Having abandoned the principles of fiscal responsibility and limited government, the Morrison administration has also been largely in retreat in the cultural sphere. Occasional right noises aside, the long march through the institutions continues under the government’s nose, producing ideological embarrassments like the woke school curriculum and “all men are bastards” forays into gender policy. If this is the state of things under a “conservative” government, God help us under Labor – not that there are many signs the Coalition will campaign on these issues or even frame the contest in such a way.

Just as well then that the next election will be a largely substance-free and largely presidential contest between ScoMo and whoever is leading Labor at the time. The longer to the next poll, the more opportunity for someone like Shorten to have another go, even if caucus coups are now more difficult to pull off.

Even if not currently ahead in opinion polls, it seems on its face like an easy enough job for the Coalition against a pretty uninspiring Opposition.
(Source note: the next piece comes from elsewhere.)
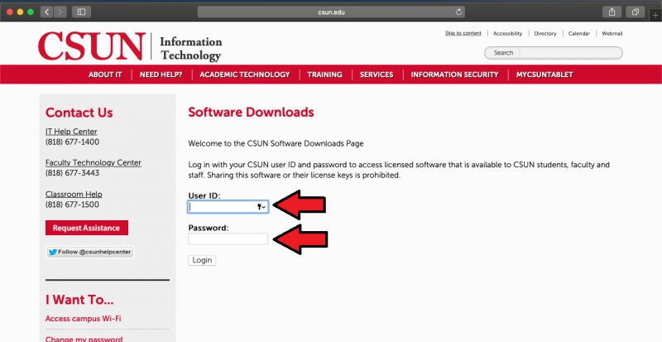The image size is (662, 342).
Task: Open the Safari share icon
Action: (613, 12)
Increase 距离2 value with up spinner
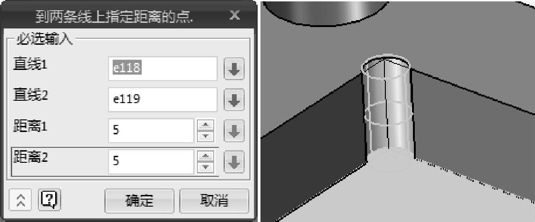 pyautogui.click(x=205, y=156)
The Prime Minister is popular, and though his government isn’t as much as assorted state governments, there seems to be a general view in the community that it has done a pretty OK job during COVID, particularly if you compare it to just about every other country in the world. Good management, a safe pair of hands, and all that. Who would you rather have taking through the zombie apocalypse?
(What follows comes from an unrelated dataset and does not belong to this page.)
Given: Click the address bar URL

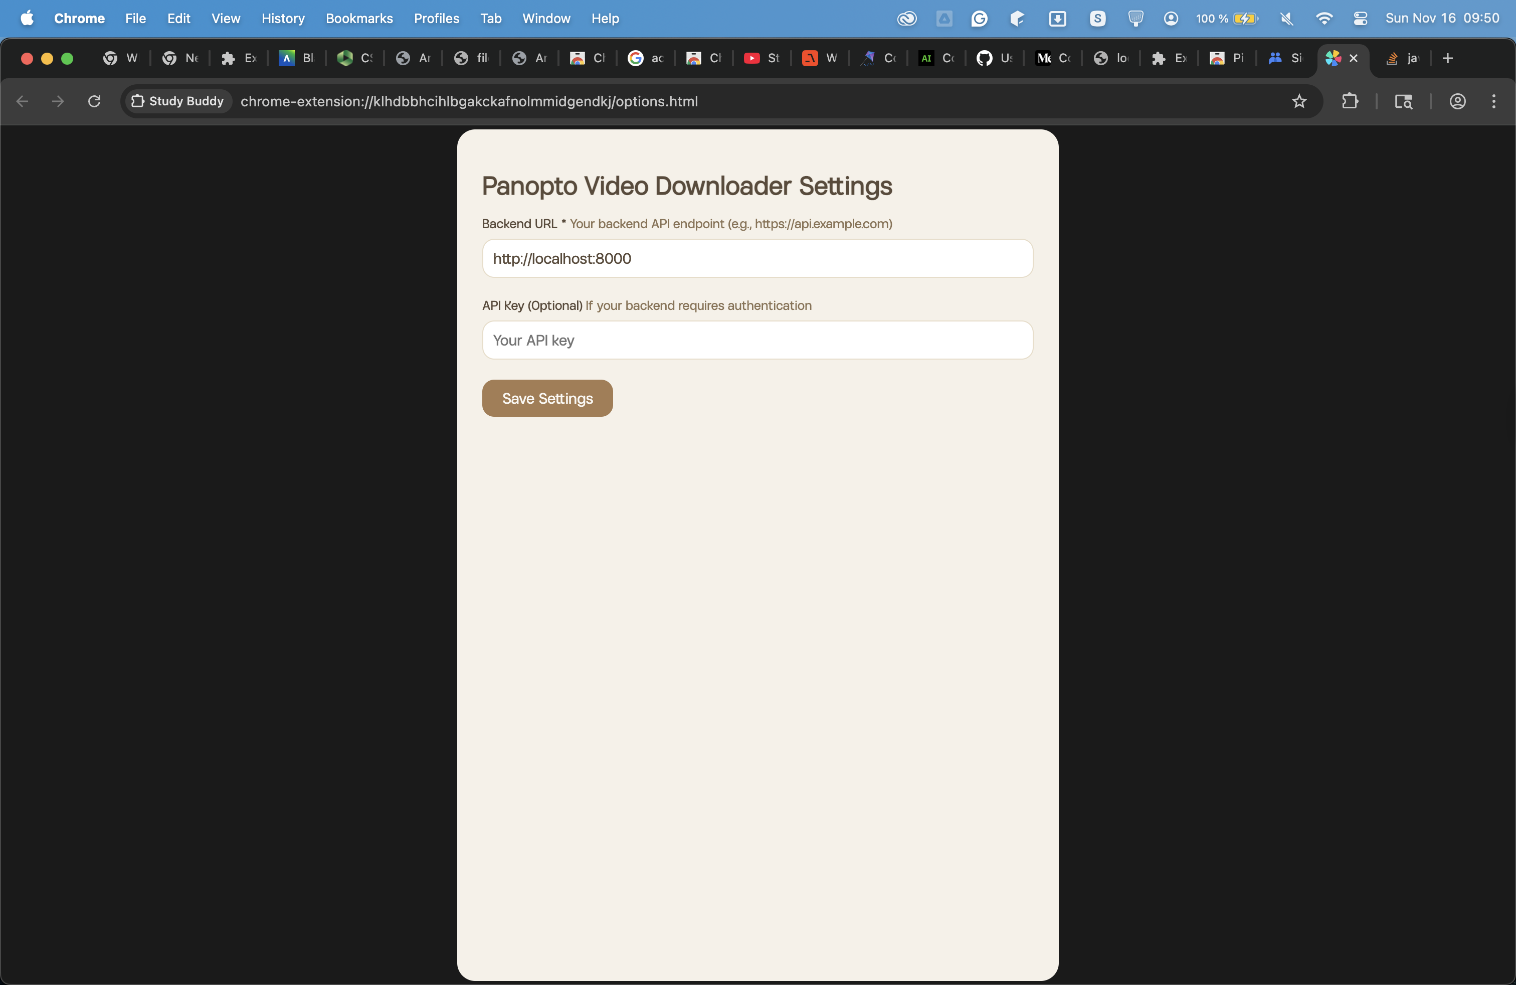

And yet, the government can’t afford any swing against it; unlike most incumbents end up doing, it has to increase its vote. Due to redistributions and other electoral vagaries, the Morrison government is already technically a few seats behind; to win government again and avoid a minority it has to win a few. But just where is a tricky question to answer. It’s difficult to see Queensland overperforming and saving the Coalition’s ass yet again. There are a few marginal Labor seats like Griffith and Lilly, which have last been won by the Libs in the 1996 Howard landslide and held for only one term, as well as some more swinging ones like Moreton and Blair, but adding another 3% on top of the 2019 58.44% TPP for the Coalition sure looks ambitious. On the other side of the ledger, there are some Coalition seats where popular members, like George Christiansen, are retiring, and Labor has been successfully courting local mayors and other identities in those areas in the last year or so. And while people often vote differently for different tiers, Victoria and Western Australia have been disastrous for the Liberals on the state level and it’s difficult not to see some of that rubbing off on the feds – between those two states there are five seats of 5% and under that could fall to Labor. If there is a converse serving grace, there are nine Labor seats under 5% in New South Wales, which could benefit from some of the Berejiklian magic.
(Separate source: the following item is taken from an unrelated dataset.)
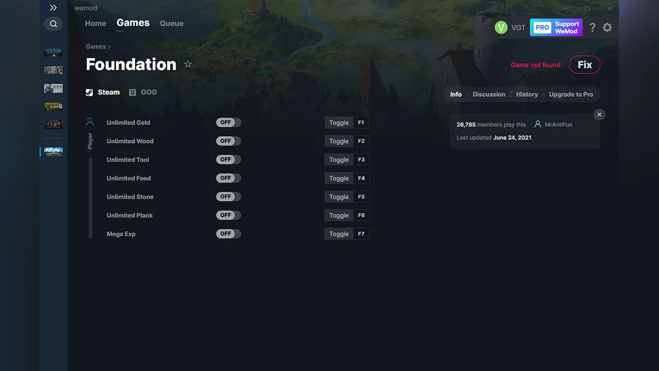
Task: Select the Foundation game thumbnail in sidebar
Action: [53, 152]
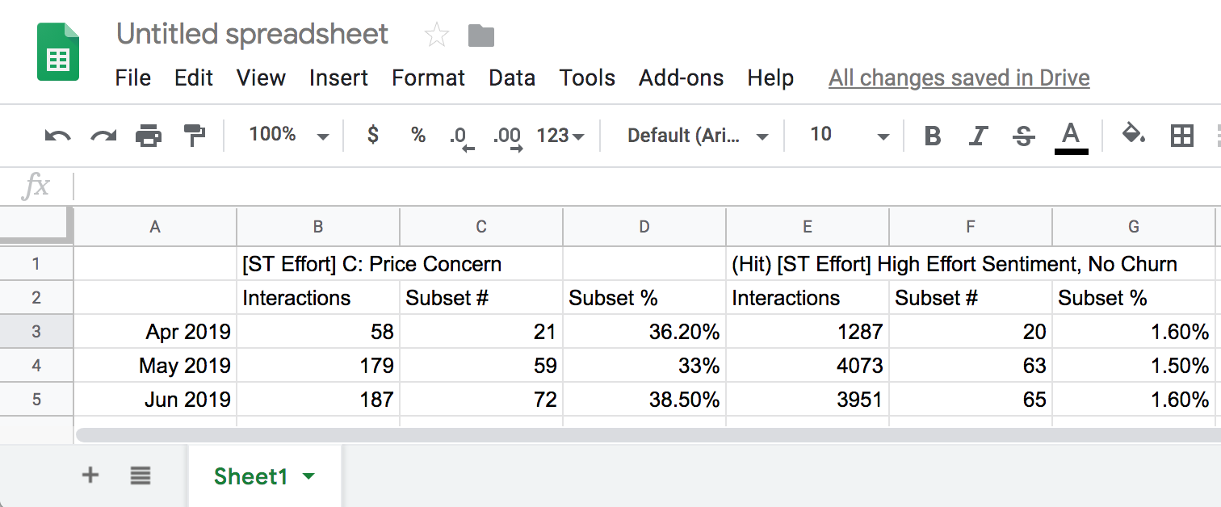This screenshot has width=1221, height=507.
Task: Star this Untitled spreadsheet
Action: click(436, 35)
Even if ostensibly unlikely in these extraordinary pandemic times, a Labor outright win (or another Labor minority government) is arithmetically quite possible. If ScoMo’s luck holds, the outcome is another three years of Coalition government, to equal Howard/Costello in its run, but like Albania next to the United States in terms of achievement and consequence. It has taken us fourteen years to go from “we’re all economic conservatives” to “we’re all Keynesians now” (in turn, a half-a-century full circle to Richard Nixon). Maybe in another fourteen years we will all be libertarians, but by that stage an irreversible damage will have been done to the country itself, not to mention only a slightly less serious damage to the political brand of liberalism and the Liberal Party. As Keynes himself said, in the long run we are all dead; in the short run, no matter what happens, we’re in a world of pain.